Instances where partial hamstring ruptures may require operative
treatment still remain fully unclear. In some cases, partial ruptures may
rehabilitate properly through conservative procedures but if pain and other
symptoms continue after a prolonged period of rehabilitation, then repairing a
partial rupture through operative measures may lead to positive outcomes.

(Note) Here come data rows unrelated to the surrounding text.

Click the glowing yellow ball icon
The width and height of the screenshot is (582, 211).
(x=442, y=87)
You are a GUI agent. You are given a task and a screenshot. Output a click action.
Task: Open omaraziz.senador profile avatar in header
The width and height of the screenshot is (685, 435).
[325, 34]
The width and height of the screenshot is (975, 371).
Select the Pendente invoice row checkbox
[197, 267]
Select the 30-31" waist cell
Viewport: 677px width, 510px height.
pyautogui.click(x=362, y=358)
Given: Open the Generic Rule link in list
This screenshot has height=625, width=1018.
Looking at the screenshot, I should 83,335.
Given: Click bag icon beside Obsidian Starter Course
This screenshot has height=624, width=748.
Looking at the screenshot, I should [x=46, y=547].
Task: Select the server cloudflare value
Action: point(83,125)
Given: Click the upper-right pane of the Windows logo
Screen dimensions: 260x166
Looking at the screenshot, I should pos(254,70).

Surgery for Hamstring Ruptures
The surgical procedure for repairing hamstring avulsions is as follows:
First, the hamstring muscle is contacted with a posterior incision beginning at
the gluteal fold. The incision may extend over a 10 cm distance in order for
the specialist to be able to fully access the retracted hamstring tendon. The placement
of the posterior cutaneous nerve and the sciatic nerve in relation to the
individual will be visualized and any adhesions at this point can be carefully
resected, a process known as neurolysis. Neurolysis is almost always essential
if surgery has been delayed due to misdiagnosis or following unsuccessful
conservative treatment procedures. If a hematoma is detected, then this will be
cleared.
The end piece of the proximal tendon on the ischial tuberosity is then
located, as is the retracted tendon, and these will be closely located with the
knee in flexion to reduce the hamstring stretch. Then, they will be repaired
with Ethibond sutures and Merselene tapes. If the tendon has avulsed, then this
will be anchored with a titanium self-tapping screw.

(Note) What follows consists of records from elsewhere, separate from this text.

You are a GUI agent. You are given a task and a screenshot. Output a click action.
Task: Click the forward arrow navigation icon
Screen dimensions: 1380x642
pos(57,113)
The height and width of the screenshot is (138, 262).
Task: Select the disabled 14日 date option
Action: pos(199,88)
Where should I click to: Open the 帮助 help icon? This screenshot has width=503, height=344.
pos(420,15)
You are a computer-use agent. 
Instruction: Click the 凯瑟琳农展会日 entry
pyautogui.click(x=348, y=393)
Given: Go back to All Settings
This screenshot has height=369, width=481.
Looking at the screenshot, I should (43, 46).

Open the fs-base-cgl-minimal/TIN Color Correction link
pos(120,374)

The stability of the surgical repair is evaluated by passively flexing
the knee 45 degrees to create tension in the muscle and tendon. This allows the
specialist to analyze the safety of the individuals range of motion throughout
the course of surgery so that rehabilitation exercises and stretches can being
early within safe ranges. Furthermore, this will avoid prolonged immobilization
which have been shown to lead to considerable amounts of atrophy as well as
loss of strength and range in post-operative hamstring repairs.
If hamstring injuries are effectively treated early, the need for a
post-operative knee flexion brace is generally not necessary but, if the
surgery was delayed, then a post-operative knee flexion brace may be required.
Several researches have attempted endoscopic repairs of hamstring
avulsions, stating that this procedure can offer more benefits, such as
minimizing scar tissue, superior visualization of the hamstring tendon,
decreasing the amount of bleeding and better protection of the neurovascular
bundle.
Post-Surgical Outcomes
A majority of studies regarding the outcomes of hamstring tendon repairs
through surgery providing the return of the individual’s strength and function
have demonstrated that it may be unreasonable to expect an athlete to return to
full strength in the hamstring following a surgically repaired hamstring
tendon. Although the strength and function of the hamstring may be reduced, the
athlete can successfully return to a pre-injury level of competition in most
cases.
Researchers concluded that among those individuals who underwent surgical procedures to repair injured hamstring tendons, 80 percent of them returned to participate in
pre-injury levels of sports and/or physical activities. Moreover, the individual’s
hamstring isotonic strength returned to an average of 84 percent while
hamstring endurance returned to an average of 89 percent. Additionally, the
researchers found that 90 percent of the hamstring injuries they followed had
returned to pre-injury levels of sport or physical activity. All of these
reported excellent outcomes in function and isokinetic tests demonstrated that
the strength of the hamstring returned to 83 percent at six months as compared
to 56 percent at the pre-surgery level. Finally, the researchers reported the
evaluated results of seven individuals who underwent operative repair and
concluded that the average time they experienced a restoration of function was
8.5 months. By six months of port-operative procedures, six of the seven
individuals had returned to pre-operative levels of function.